Endothelial cells exhibit an autonomous proliferative response to hypoxia, independent of paracrine effectors. In cultured endothelial cells of porcine aorta, we analyzed the signaling and compared hypoxia with mitochondrial inhibition by rotenone. Particularly, roles of the mitogen‐activated protein kinase (MAPK) kinase (MEK)/MAPK pathway and cytosolic Ca 2+ were studied. Hypoxia resulted in increased proliferation by 65±2%. Hypoxia induced transient activation of p42 MAPK (phosphorylation rose from 11±5 to 51±7%), followed by translocation of p42 MAPK into the nucleus.

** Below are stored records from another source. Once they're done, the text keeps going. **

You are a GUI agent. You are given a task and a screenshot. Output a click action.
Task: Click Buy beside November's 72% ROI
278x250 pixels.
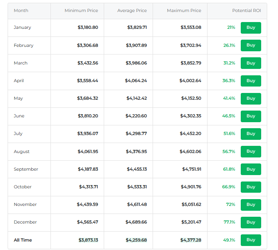251,204
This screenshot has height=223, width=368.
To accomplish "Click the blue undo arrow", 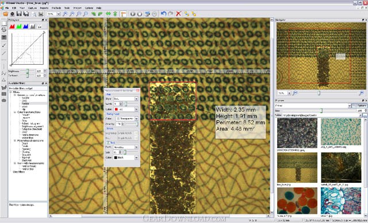I will pyautogui.click(x=163, y=14).
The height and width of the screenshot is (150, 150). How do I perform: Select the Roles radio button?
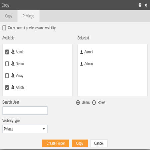pyautogui.click(x=94, y=103)
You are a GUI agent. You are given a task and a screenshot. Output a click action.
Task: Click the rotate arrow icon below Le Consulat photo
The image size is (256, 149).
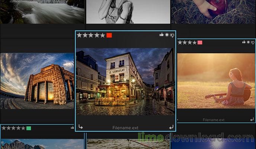pyautogui.click(x=80, y=127)
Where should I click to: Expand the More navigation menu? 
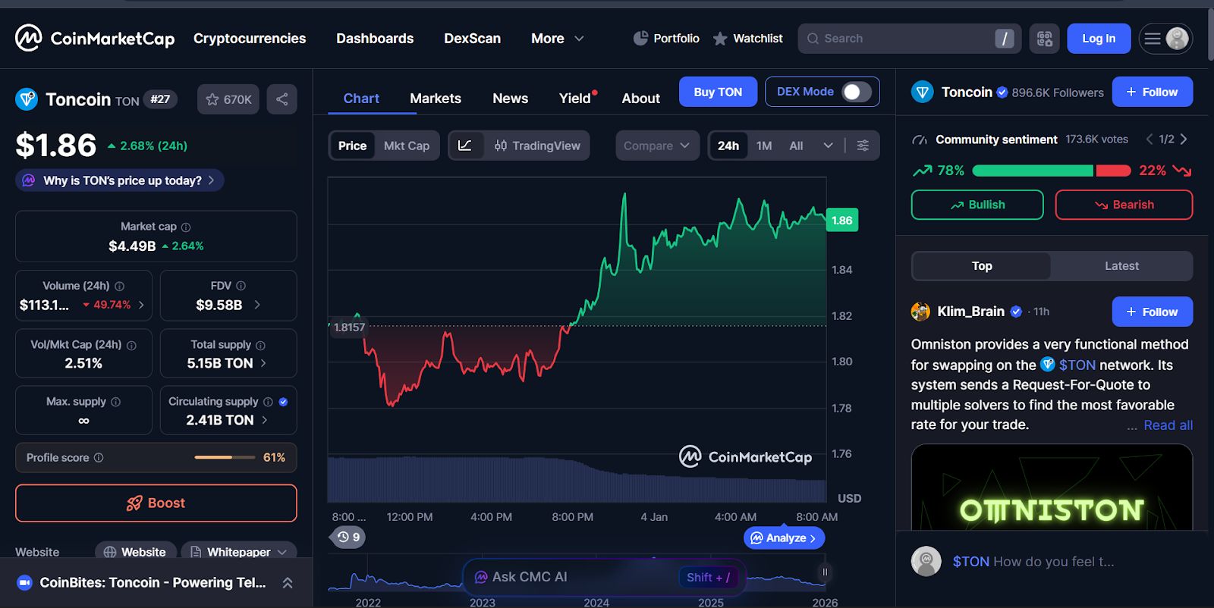point(558,39)
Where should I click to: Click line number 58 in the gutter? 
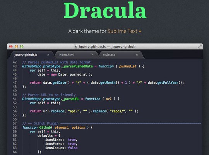(15, 127)
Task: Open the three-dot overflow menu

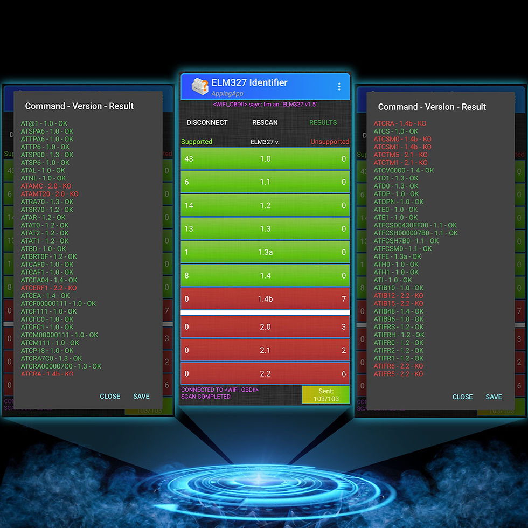Action: [339, 87]
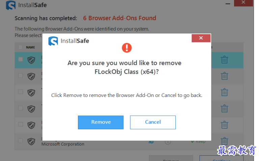Viewport: 259px width, 161px height.
Task: Click info icon in the last row
Action: pos(168,142)
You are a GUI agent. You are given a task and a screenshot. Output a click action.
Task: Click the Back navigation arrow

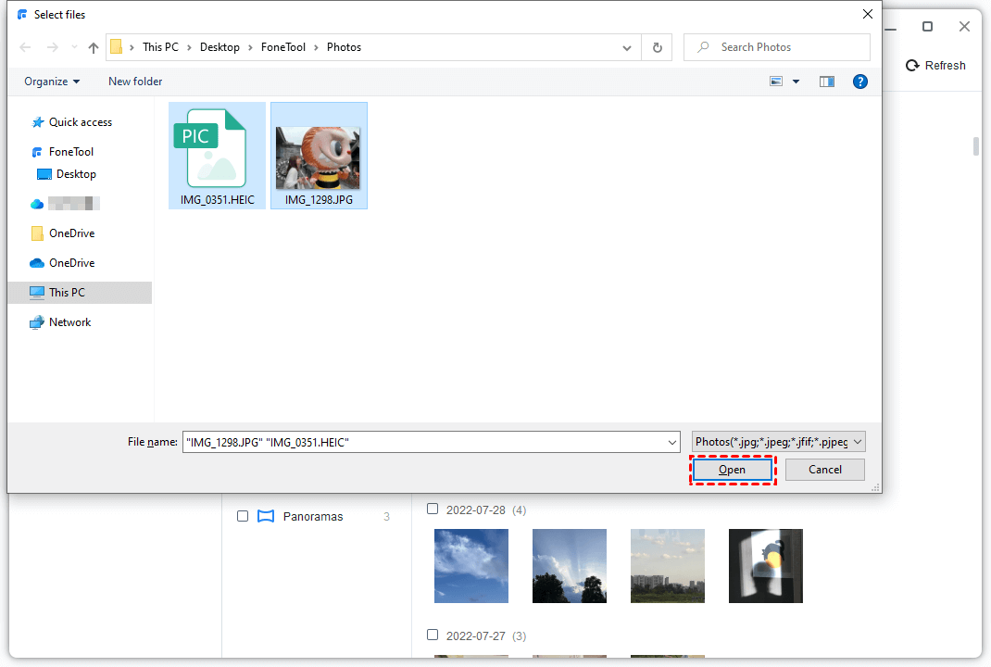click(x=25, y=47)
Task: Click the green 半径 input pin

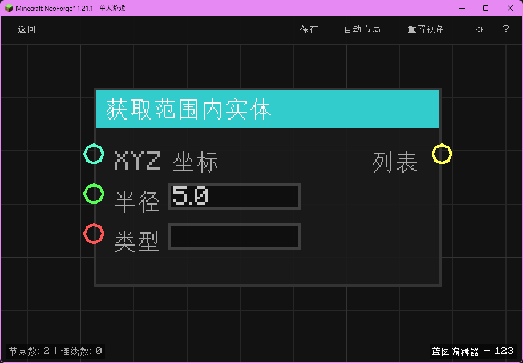Action: 94,194
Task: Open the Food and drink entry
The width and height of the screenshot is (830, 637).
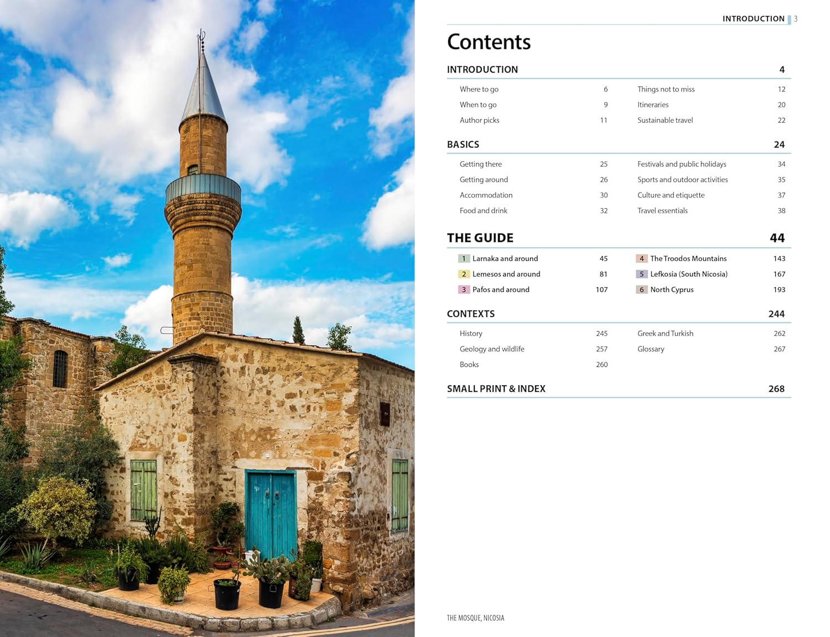Action: 483,211

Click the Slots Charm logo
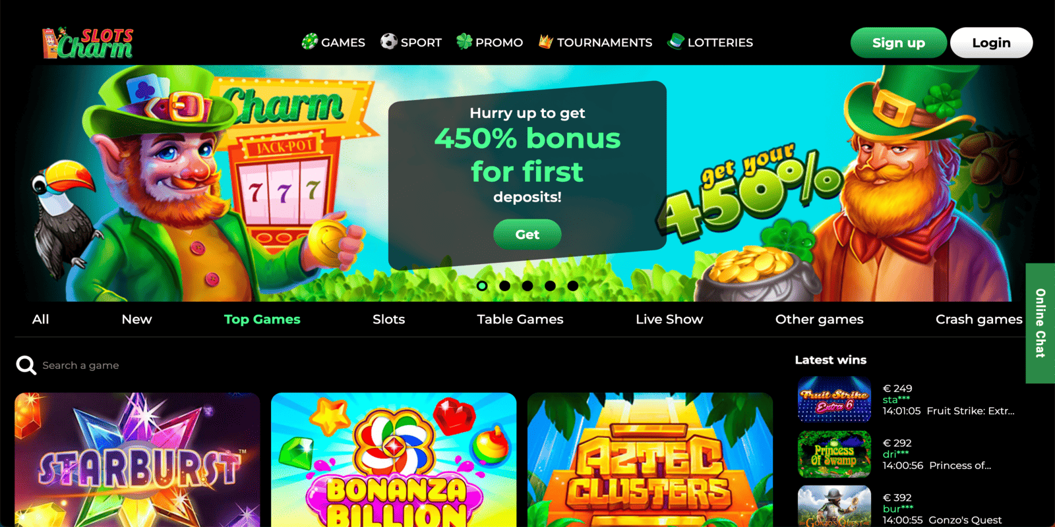(88, 43)
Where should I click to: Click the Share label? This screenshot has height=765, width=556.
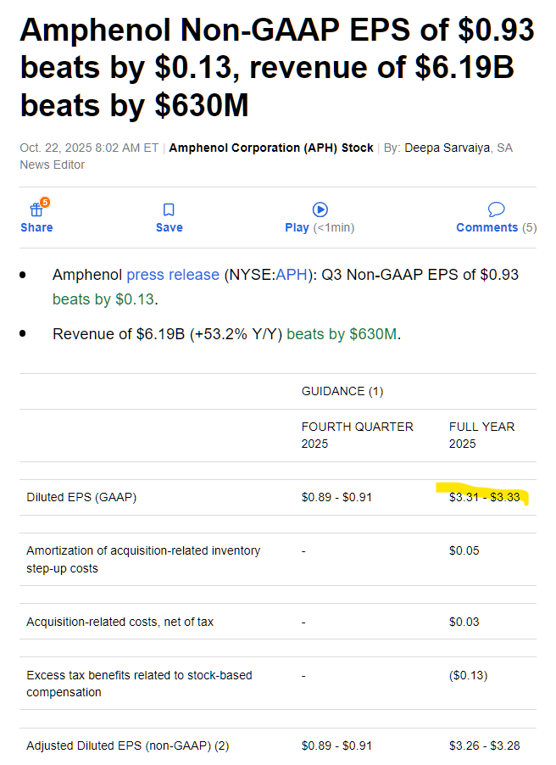pyautogui.click(x=36, y=227)
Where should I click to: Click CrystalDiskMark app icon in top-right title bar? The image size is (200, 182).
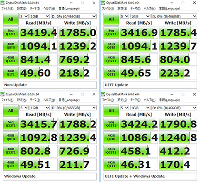(103, 3)
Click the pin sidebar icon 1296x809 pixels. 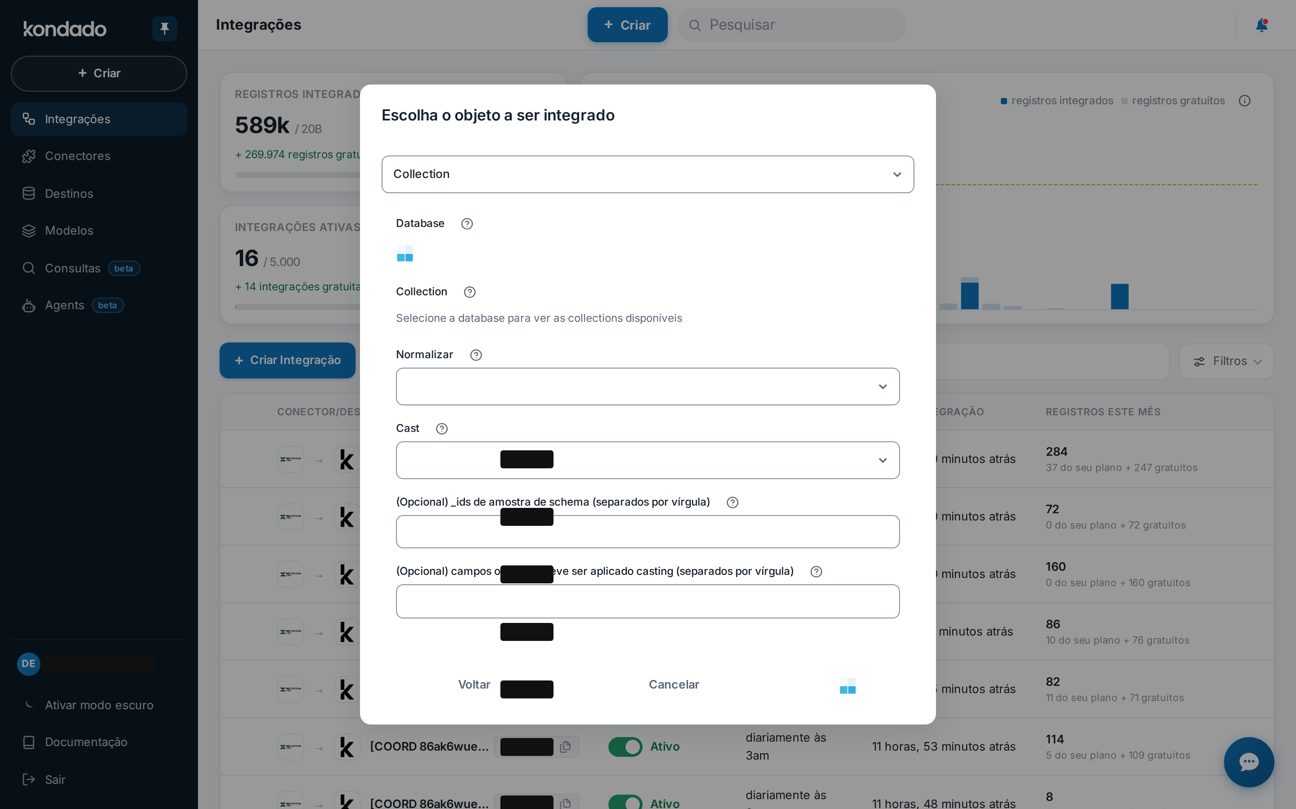tap(164, 28)
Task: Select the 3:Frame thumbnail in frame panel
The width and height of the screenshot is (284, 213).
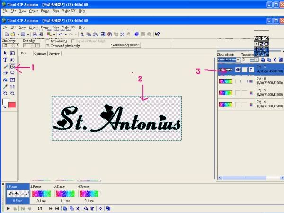Action: (x=64, y=193)
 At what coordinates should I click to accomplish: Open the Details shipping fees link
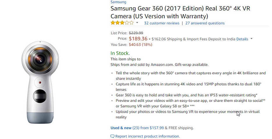tap(242, 39)
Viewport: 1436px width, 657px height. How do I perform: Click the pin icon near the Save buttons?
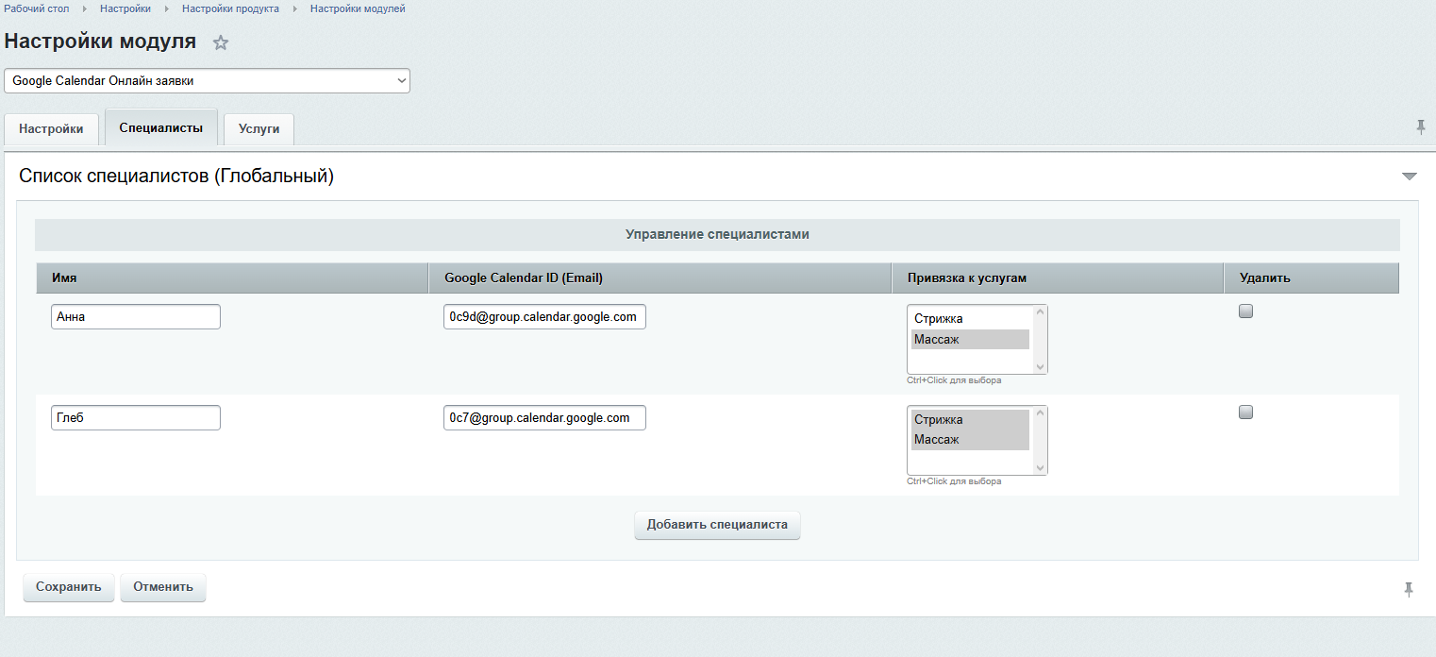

The proliferative response was diminished after inhibition of the MEK/MAPK pathway by PD 98059 (20 μM) or UO 126 (10 μM) but not sensitive to 8‐phenyl‐theophillin (10 μM), an adenosine receptor blocker, nor to a neutralizing antibody for vascular endothelial growth factor (VEGF). Inhibition of intracellular Ca 2+ release, capacitive Ca 2+ influx, or removal of extracellular Ca 2+ prevented hypoxic Ca 2+ overload and the proliferative response. Suppression of cytosolic Ca 2+ rise did not interfere with activation of p42 MAPK but abolished its nuclear translocation. Effects of hypoxia were mimicked by rotenone (10 μM). Transient hypoxic inhibition of mitochondria induces a proliferative endothelial response mediated through Ca 2+ ‐independent activation and Ca 2+ ‐dependent nuclear translocation of p42 MAPK. This proliferative response is independent of adenosine or VEGF.